> **WORK REQUEST**: Among the entries below, how many lines contain the string "Maison"? Reply with that number alone.

> **ENTRIES SUPPLIED**:
[Start of Attachment]

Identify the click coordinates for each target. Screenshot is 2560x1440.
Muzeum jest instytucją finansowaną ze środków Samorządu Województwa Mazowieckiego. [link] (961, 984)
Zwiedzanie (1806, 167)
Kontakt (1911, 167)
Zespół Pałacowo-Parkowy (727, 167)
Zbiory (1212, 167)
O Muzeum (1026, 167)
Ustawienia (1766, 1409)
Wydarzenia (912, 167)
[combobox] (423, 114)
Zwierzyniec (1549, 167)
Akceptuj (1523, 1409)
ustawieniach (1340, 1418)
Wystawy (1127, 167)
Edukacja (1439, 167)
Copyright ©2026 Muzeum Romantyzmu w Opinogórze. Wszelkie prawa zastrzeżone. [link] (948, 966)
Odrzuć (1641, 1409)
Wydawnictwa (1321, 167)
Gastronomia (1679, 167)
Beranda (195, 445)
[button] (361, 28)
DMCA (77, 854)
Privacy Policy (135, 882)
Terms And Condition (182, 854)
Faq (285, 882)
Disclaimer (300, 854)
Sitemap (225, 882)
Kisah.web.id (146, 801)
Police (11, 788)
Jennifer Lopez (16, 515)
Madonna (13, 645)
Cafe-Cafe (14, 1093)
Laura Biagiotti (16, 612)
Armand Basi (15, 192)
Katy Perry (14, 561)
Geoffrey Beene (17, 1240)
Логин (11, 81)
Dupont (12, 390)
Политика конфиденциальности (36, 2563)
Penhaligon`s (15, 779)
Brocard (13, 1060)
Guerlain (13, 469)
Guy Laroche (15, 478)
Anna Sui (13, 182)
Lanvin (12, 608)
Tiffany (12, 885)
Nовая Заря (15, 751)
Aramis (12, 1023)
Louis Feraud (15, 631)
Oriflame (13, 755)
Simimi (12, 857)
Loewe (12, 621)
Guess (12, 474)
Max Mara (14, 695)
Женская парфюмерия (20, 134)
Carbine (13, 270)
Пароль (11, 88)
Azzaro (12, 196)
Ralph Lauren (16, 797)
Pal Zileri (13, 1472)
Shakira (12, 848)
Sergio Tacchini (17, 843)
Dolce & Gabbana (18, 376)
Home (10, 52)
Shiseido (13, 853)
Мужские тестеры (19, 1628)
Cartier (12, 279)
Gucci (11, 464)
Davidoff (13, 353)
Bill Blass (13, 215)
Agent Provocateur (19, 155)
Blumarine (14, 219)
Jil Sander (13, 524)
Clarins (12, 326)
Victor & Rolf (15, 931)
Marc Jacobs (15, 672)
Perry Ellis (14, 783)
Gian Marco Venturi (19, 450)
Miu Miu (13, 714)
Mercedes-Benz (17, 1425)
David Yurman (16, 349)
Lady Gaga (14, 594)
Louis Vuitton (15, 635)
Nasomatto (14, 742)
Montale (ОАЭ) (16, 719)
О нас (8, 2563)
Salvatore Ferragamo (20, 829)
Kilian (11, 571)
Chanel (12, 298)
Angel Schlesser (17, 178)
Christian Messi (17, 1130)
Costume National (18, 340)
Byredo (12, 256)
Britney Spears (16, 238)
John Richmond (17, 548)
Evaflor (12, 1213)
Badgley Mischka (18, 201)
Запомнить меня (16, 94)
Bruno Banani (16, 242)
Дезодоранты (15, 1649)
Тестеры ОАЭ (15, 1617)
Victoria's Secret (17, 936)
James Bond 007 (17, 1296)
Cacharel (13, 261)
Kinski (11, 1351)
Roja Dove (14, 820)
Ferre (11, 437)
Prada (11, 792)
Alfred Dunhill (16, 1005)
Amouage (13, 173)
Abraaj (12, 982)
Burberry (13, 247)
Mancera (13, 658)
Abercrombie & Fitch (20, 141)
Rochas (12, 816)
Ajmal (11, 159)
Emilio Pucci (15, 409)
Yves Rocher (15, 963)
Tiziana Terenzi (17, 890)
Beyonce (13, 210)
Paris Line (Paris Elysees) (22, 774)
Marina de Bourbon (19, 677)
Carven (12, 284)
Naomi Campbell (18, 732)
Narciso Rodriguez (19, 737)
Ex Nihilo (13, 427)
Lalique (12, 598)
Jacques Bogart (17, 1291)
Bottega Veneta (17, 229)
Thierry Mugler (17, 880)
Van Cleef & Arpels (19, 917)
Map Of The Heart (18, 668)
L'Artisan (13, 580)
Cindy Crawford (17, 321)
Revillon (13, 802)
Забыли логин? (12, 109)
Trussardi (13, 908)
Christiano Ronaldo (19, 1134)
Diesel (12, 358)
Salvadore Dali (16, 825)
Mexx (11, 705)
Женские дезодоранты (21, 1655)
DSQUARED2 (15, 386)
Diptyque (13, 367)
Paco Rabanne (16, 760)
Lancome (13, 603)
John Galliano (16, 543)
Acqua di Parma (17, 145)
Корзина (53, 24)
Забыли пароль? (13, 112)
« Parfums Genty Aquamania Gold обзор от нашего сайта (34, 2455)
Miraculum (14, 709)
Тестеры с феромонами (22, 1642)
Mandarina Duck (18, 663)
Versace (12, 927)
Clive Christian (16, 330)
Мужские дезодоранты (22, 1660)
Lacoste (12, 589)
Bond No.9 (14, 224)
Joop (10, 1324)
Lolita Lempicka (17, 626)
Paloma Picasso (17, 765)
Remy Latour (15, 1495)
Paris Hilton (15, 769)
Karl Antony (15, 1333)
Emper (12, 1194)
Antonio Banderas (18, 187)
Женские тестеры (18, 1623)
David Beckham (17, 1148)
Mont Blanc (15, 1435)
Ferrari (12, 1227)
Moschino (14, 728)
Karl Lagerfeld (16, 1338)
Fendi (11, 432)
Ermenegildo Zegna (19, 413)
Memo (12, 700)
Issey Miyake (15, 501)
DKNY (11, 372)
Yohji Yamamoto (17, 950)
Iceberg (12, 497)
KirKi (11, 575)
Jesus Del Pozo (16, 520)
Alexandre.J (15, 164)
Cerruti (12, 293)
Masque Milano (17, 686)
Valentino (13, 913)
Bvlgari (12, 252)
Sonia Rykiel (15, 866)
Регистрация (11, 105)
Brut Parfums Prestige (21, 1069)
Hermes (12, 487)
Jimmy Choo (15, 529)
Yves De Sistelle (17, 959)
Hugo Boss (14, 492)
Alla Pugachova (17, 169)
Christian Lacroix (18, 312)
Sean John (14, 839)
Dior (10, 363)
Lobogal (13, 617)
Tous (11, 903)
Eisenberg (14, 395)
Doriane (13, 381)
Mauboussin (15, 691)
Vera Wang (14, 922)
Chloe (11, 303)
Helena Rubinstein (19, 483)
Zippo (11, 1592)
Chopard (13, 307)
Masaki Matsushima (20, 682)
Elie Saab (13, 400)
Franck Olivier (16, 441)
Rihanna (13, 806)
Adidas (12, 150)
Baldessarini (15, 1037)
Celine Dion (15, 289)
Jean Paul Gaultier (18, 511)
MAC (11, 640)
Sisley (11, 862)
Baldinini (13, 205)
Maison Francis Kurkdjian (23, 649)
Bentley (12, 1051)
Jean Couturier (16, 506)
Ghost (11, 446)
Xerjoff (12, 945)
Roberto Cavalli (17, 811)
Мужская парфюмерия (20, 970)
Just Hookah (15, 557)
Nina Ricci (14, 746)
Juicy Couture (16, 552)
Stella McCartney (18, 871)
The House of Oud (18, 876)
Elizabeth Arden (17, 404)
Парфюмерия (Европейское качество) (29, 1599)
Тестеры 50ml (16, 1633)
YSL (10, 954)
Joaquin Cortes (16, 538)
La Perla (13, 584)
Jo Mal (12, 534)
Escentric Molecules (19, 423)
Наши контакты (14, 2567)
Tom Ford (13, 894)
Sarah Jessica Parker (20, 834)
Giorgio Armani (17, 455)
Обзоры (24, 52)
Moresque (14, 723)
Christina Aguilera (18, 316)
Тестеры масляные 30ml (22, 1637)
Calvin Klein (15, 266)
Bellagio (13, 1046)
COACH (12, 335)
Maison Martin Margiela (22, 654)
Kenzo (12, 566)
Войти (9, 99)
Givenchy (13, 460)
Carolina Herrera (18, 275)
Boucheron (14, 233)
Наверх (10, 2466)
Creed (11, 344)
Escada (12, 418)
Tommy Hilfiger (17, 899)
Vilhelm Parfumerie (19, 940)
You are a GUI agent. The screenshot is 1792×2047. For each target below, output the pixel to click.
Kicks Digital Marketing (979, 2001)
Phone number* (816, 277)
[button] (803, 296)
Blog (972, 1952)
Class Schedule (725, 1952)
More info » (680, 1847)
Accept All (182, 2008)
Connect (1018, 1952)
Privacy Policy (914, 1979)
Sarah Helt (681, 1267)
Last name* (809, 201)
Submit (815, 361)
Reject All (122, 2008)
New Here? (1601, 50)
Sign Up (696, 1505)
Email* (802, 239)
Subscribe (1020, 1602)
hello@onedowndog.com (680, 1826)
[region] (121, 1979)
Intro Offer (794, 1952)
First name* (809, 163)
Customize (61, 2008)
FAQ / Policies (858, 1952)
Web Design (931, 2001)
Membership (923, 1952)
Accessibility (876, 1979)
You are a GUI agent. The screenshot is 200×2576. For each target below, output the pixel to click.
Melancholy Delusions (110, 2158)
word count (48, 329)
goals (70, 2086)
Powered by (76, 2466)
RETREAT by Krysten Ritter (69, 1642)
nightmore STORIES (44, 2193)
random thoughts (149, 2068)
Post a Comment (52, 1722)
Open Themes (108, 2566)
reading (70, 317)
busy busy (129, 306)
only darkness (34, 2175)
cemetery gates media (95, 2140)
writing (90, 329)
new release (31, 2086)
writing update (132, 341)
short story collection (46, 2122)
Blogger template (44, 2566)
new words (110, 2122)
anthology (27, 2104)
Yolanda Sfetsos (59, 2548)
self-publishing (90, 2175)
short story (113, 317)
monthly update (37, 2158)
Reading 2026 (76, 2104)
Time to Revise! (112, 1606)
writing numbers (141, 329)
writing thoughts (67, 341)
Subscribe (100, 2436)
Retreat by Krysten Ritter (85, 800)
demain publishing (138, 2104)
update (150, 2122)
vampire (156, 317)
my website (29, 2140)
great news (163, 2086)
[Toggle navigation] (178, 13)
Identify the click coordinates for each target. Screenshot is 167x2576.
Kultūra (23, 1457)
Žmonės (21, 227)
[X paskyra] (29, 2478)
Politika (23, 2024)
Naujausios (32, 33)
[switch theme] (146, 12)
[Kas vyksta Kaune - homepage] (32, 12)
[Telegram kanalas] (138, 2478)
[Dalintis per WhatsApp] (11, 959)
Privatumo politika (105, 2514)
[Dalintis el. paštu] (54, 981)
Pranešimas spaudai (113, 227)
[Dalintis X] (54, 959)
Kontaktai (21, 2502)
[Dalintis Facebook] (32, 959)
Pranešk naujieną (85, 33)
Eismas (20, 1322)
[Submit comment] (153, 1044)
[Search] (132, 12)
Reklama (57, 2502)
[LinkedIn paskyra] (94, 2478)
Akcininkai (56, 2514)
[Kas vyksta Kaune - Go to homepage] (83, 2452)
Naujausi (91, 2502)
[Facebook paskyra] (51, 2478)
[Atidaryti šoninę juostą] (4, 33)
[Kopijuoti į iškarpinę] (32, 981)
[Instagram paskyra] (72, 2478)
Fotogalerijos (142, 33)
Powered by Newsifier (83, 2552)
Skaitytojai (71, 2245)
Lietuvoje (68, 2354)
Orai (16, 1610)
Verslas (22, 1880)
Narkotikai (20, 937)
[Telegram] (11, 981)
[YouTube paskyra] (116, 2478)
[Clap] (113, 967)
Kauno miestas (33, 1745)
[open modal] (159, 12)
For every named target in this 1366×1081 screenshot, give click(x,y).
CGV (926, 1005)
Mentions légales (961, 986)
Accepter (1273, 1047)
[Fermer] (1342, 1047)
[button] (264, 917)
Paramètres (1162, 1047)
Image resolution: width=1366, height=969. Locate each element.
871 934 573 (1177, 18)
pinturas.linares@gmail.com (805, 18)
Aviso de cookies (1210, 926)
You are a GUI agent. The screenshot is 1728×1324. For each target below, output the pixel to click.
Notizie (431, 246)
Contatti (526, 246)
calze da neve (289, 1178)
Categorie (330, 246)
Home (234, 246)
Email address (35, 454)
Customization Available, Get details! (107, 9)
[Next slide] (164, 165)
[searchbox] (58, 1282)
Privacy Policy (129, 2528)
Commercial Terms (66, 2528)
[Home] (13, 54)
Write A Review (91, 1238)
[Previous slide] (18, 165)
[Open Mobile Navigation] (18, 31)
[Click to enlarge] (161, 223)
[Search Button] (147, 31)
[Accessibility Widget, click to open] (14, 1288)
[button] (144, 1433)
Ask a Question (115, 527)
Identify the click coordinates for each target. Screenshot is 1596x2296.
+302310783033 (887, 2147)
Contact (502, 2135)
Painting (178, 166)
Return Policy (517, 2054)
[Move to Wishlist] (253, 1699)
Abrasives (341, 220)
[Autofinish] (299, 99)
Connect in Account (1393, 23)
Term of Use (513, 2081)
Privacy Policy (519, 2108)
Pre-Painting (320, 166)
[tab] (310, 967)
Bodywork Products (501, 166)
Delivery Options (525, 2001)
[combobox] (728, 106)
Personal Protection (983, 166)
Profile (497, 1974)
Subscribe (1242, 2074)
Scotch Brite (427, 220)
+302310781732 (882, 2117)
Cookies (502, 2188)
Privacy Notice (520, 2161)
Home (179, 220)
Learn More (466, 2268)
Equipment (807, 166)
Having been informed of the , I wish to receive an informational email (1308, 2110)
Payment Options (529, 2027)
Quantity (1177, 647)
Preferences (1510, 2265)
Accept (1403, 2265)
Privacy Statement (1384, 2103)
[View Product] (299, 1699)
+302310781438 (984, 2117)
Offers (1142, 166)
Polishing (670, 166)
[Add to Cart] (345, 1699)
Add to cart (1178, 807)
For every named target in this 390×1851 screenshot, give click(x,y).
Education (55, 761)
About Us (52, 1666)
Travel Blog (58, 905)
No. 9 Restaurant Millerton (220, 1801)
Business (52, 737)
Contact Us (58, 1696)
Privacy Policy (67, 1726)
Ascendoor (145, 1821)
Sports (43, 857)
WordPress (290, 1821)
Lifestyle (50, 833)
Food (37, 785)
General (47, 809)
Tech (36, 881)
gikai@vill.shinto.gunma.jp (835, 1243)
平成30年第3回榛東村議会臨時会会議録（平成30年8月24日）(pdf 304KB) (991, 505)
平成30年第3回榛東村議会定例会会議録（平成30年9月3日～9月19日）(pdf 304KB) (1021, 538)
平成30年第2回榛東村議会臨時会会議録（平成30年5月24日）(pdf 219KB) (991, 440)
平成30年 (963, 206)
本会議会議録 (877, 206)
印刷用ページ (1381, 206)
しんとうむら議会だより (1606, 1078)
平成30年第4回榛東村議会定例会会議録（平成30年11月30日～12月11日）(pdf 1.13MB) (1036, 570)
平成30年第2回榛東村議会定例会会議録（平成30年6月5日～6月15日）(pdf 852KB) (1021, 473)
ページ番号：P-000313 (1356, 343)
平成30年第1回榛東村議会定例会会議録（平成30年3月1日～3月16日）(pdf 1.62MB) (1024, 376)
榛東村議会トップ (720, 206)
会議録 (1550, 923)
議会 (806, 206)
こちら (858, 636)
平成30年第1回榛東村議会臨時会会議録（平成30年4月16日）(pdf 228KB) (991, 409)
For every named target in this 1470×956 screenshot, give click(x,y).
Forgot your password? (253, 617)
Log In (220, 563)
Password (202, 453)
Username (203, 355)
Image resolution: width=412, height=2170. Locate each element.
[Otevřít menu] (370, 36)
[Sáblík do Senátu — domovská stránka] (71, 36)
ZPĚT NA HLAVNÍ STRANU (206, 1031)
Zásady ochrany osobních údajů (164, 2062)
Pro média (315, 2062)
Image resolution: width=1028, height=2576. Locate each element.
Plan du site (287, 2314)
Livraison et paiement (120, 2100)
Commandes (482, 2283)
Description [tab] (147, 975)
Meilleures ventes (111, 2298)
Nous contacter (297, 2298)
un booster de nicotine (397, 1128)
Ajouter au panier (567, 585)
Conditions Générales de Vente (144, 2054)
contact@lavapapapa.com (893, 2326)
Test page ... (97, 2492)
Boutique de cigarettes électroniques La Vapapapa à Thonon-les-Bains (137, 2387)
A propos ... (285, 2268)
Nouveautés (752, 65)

[End of Attachment]

> **YOUR SOLUTION**: 2